TASK DESCRIPTION
Copy out the lines of the records verbatim, beginning with the line that contains "Click the E badge in the table" and ending with the line that contains "point(272,79)", both included.

Data records
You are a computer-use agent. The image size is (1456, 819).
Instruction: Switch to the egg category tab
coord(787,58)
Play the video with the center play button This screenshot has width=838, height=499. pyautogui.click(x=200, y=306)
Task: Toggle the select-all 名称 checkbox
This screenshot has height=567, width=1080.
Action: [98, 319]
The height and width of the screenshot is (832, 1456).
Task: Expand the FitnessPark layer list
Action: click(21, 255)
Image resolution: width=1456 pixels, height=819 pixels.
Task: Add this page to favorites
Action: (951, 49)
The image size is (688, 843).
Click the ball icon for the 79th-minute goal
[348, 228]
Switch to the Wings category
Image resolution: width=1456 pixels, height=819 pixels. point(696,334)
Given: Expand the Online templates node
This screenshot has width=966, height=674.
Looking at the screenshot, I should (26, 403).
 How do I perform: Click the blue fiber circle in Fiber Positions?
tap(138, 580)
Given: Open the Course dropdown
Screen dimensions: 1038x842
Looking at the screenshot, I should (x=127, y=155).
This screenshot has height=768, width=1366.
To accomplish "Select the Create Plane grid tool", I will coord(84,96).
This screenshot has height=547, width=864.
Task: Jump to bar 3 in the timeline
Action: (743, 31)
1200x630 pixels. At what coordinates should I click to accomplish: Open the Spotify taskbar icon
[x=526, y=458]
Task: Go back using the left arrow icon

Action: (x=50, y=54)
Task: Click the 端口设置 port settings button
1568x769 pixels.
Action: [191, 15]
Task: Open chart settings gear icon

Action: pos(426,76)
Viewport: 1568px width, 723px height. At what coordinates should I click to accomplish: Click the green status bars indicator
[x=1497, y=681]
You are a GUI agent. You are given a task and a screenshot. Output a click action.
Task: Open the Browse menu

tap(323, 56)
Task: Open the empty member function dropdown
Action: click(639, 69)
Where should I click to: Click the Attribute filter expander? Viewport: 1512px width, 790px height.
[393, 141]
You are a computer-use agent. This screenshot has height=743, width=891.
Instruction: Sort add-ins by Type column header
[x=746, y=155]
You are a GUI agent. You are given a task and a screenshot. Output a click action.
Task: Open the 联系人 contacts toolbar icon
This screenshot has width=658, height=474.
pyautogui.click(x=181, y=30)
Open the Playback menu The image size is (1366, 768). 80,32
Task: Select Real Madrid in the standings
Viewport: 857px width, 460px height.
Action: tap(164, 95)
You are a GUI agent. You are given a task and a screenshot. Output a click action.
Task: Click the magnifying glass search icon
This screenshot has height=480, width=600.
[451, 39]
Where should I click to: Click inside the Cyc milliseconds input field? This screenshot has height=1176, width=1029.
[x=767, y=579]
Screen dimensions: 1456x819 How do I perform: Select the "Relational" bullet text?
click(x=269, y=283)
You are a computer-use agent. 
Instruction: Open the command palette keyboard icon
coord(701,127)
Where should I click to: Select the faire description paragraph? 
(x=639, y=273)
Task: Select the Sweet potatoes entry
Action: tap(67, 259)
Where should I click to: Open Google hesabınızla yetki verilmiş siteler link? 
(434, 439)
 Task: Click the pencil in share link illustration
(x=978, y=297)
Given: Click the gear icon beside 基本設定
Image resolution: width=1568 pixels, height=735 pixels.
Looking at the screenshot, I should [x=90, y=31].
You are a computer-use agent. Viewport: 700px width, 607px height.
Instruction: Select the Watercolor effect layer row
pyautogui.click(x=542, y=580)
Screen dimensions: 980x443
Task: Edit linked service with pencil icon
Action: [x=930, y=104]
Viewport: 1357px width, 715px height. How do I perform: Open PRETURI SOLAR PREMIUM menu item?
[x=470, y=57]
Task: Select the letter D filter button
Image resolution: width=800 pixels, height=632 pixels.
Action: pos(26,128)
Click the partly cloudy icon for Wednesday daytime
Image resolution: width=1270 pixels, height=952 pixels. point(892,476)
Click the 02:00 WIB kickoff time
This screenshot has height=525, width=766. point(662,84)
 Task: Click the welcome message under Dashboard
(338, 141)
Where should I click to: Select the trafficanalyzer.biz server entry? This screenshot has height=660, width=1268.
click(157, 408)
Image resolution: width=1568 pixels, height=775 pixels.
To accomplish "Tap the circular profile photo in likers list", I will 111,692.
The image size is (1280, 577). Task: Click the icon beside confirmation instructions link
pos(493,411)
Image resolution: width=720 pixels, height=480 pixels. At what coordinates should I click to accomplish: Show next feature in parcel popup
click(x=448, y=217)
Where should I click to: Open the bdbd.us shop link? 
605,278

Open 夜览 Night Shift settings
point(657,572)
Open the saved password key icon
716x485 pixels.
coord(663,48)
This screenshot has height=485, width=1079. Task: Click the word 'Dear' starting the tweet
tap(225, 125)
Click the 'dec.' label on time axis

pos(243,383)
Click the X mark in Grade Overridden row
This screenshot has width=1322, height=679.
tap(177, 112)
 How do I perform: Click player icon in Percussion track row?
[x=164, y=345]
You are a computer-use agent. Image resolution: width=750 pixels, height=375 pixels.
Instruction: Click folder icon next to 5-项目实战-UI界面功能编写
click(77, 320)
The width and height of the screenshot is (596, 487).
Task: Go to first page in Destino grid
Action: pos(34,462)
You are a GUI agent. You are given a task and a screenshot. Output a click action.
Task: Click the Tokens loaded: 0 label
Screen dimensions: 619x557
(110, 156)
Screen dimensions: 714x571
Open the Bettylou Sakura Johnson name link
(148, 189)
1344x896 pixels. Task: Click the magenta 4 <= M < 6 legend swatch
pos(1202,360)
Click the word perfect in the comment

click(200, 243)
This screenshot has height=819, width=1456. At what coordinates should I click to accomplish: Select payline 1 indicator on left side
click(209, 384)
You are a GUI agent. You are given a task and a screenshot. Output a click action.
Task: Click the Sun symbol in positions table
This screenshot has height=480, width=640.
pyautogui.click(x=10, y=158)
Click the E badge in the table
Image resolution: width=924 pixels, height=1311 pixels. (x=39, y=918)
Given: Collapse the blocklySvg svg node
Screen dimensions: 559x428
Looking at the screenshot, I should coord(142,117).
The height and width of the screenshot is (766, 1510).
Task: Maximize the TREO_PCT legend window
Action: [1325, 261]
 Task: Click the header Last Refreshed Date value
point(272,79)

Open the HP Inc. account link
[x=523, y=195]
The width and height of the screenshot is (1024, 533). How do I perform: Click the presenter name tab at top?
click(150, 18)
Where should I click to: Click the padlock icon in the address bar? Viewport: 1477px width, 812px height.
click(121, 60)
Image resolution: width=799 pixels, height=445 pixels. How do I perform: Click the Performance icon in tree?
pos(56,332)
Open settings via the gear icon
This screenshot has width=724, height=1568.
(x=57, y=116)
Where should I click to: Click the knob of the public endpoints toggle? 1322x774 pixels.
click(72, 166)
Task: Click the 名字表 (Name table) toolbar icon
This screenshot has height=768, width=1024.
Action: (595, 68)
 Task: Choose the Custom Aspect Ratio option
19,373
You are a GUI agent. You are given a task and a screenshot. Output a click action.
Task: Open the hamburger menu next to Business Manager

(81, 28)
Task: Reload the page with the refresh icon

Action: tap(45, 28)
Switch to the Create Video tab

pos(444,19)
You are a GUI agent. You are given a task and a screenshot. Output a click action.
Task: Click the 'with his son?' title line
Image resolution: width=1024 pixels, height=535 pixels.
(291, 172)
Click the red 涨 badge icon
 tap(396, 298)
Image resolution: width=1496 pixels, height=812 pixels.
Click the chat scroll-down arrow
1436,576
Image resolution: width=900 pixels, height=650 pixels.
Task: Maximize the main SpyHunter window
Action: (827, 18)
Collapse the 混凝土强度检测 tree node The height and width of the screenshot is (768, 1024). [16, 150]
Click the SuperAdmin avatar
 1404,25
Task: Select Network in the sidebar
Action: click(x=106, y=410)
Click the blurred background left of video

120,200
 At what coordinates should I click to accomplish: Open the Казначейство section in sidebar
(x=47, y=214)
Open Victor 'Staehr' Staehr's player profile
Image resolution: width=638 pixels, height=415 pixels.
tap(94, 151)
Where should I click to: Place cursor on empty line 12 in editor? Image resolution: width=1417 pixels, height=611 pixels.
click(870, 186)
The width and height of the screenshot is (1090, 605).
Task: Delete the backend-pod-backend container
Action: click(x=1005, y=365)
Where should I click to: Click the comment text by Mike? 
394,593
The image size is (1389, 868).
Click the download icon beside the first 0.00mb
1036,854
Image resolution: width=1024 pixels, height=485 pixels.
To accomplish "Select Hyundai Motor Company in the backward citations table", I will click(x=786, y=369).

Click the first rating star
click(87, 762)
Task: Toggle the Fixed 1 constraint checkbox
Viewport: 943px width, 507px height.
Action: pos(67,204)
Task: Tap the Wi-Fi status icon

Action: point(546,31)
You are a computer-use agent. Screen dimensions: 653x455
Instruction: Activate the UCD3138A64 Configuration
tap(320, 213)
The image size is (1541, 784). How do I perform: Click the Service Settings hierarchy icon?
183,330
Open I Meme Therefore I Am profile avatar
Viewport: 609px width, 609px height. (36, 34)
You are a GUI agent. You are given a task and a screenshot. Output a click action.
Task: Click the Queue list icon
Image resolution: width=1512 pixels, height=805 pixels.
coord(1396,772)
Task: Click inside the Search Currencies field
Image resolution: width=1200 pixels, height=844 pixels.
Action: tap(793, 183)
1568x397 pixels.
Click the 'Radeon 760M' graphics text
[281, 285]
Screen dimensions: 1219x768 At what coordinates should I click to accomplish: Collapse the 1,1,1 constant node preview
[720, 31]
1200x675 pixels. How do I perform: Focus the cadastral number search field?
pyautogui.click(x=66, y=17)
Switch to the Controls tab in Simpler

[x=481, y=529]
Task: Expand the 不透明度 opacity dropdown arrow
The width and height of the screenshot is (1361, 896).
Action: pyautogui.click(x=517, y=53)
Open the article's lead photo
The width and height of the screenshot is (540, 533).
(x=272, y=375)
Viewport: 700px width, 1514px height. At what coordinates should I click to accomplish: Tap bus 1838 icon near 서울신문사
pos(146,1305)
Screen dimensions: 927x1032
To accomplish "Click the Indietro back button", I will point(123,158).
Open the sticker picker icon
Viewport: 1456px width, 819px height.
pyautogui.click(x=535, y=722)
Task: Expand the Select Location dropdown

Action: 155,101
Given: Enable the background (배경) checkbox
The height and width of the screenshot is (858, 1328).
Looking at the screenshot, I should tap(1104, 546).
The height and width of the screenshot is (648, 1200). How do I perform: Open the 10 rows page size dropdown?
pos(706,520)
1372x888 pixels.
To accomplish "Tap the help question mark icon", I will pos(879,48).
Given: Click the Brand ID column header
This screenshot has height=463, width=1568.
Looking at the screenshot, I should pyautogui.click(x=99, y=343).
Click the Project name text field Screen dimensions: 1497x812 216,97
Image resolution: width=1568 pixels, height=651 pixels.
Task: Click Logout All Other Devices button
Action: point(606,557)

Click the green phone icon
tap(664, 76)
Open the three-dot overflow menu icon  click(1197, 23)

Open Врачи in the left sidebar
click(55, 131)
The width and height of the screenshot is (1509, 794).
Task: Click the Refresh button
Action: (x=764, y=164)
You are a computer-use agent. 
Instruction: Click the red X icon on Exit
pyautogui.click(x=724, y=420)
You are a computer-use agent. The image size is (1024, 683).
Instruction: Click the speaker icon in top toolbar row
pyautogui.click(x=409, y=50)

SOLVED PROBLEM
Click the E badge in the table
Image resolution: width=924 pixels, height=1311 pixels. (x=39, y=918)
Given: Collapse the blocklySvg svg node
Screen dimensions: 559x428
Looking at the screenshot, I should coord(142,117).
The height and width of the screenshot is (766, 1510).
Task: Maximize the TREO_PCT legend window
Action: [1325, 261]
 Task: Click the header Last Refreshed Date value
point(272,79)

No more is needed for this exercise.